About this task:
Reproduce the whole listing that follows, exactly as it stands.

Data in this exercise:
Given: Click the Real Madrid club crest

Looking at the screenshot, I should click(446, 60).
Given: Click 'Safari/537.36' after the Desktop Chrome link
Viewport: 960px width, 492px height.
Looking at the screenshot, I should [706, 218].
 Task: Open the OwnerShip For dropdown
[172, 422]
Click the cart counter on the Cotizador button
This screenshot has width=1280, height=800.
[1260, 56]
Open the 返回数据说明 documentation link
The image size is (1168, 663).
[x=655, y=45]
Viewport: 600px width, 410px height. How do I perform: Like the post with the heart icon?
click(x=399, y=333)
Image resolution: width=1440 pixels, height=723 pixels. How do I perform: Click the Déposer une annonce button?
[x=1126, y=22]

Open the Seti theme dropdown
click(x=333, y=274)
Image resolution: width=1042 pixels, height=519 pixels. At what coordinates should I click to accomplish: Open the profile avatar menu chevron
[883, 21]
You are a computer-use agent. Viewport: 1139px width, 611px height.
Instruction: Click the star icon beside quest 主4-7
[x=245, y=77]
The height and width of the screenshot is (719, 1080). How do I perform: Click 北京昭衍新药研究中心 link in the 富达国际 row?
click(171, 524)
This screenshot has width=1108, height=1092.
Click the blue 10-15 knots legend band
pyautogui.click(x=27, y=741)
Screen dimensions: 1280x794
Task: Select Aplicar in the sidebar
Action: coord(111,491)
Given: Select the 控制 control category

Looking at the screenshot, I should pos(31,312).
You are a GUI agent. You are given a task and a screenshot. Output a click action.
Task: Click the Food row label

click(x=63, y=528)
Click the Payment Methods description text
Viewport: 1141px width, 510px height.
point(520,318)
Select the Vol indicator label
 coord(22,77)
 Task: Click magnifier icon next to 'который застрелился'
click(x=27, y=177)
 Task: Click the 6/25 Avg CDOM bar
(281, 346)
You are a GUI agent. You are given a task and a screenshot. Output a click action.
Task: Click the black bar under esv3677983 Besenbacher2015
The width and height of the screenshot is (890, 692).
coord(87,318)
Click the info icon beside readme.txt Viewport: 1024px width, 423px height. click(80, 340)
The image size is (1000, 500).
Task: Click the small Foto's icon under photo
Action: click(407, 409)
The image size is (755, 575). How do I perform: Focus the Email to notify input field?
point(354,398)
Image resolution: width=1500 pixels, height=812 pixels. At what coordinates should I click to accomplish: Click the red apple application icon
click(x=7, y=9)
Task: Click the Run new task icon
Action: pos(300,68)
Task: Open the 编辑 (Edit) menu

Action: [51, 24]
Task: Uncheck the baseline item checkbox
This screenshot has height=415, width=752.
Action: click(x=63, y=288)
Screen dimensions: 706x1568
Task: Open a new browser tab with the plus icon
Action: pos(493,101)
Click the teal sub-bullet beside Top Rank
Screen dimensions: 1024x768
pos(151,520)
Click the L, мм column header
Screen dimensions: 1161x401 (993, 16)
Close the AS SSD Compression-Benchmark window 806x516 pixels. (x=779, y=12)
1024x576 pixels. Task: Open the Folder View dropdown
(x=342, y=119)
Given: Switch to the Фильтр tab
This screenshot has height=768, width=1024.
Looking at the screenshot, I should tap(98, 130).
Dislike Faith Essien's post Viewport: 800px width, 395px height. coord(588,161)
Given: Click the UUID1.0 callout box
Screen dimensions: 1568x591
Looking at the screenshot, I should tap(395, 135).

Reply to the task:
Given: Click the Real Madrid club crest

Looking at the screenshot, I should click(446, 60).
Given: Click 'Safari/537.36' after the Desktop Chrome link
Viewport: 960px width, 492px height.
Looking at the screenshot, I should [706, 218].
 Task: Open the OwnerShip For dropdown
[172, 422]
Click the cart counter on the Cotizador button
This screenshot has width=1280, height=800.
[1260, 56]
Open the 返回数据说明 documentation link
The image size is (1168, 663).
[x=655, y=45]
Viewport: 600px width, 410px height. How do I perform: Like the post with the heart icon?
click(x=399, y=333)
Image resolution: width=1440 pixels, height=723 pixels. How do I perform: Click the Déposer une annonce button?
[x=1126, y=22]

Open the Seti theme dropdown
click(x=333, y=274)
Image resolution: width=1042 pixels, height=519 pixels. At what coordinates should I click to accomplish: Open the profile avatar menu chevron
[883, 21]
You are a computer-use agent. Viewport: 1139px width, 611px height.
Instruction: Click the star icon beside quest 主4-7
[x=245, y=77]
The height and width of the screenshot is (719, 1080). How do I perform: Click 北京昭衍新药研究中心 link in the 富达国际 row?
click(171, 524)
This screenshot has width=1108, height=1092.
Click the blue 10-15 knots legend band
pyautogui.click(x=27, y=741)
Screen dimensions: 1280x794
Task: Select Aplicar in the sidebar
Action: coord(111,491)
Given: Select the 控制 control category

Looking at the screenshot, I should pos(31,312).
You are a GUI agent. You are given a task and a screenshot. Output a click action.
Task: Click the Food row label

click(x=63, y=528)
Click the Payment Methods description text
Viewport: 1141px width, 510px height.
point(520,318)
Select the Vol indicator label
 coord(22,77)
 Task: Click magnifier icon next to 'который застрелился'
click(x=27, y=177)
 Task: Click the 6/25 Avg CDOM bar
(281, 346)
You are a GUI agent. You are given a task and a screenshot. Output a click action.
Task: Click the black bar under esv3677983 Besenbacher2015
The width and height of the screenshot is (890, 692).
coord(87,318)
Click the info icon beside readme.txt Viewport: 1024px width, 423px height. click(80, 340)
The image size is (1000, 500).
Task: Click the small Foto's icon under photo
Action: click(407, 409)
The image size is (755, 575). How do I perform: Focus the Email to notify input field?
point(354,398)
Image resolution: width=1500 pixels, height=812 pixels. At what coordinates should I click to accomplish: Click the red apple application icon
click(x=7, y=9)
Task: Click the Run new task icon
Action: pos(300,68)
Task: Open the 编辑 (Edit) menu

Action: [51, 24]
Task: Uncheck the baseline item checkbox
This screenshot has height=415, width=752.
Action: click(x=63, y=288)
Screen dimensions: 706x1568
Task: Open a new browser tab with the plus icon
Action: pos(493,101)
Click the teal sub-bullet beside Top Rank
Screen dimensions: 1024x768
pos(151,520)
Click the L, мм column header
Screen dimensions: 1161x401 (993, 16)
Close the AS SSD Compression-Benchmark window 806x516 pixels. (x=779, y=12)
1024x576 pixels. Task: Open the Folder View dropdown
(x=342, y=119)
Given: Switch to the Фильтр tab
This screenshot has height=768, width=1024.
Looking at the screenshot, I should tap(98, 130).
Dislike Faith Essien's post Viewport: 800px width, 395px height. coord(588,161)
Given: Click the UUID1.0 callout box
Screen dimensions: 1568x591
Looking at the screenshot, I should tap(395, 135).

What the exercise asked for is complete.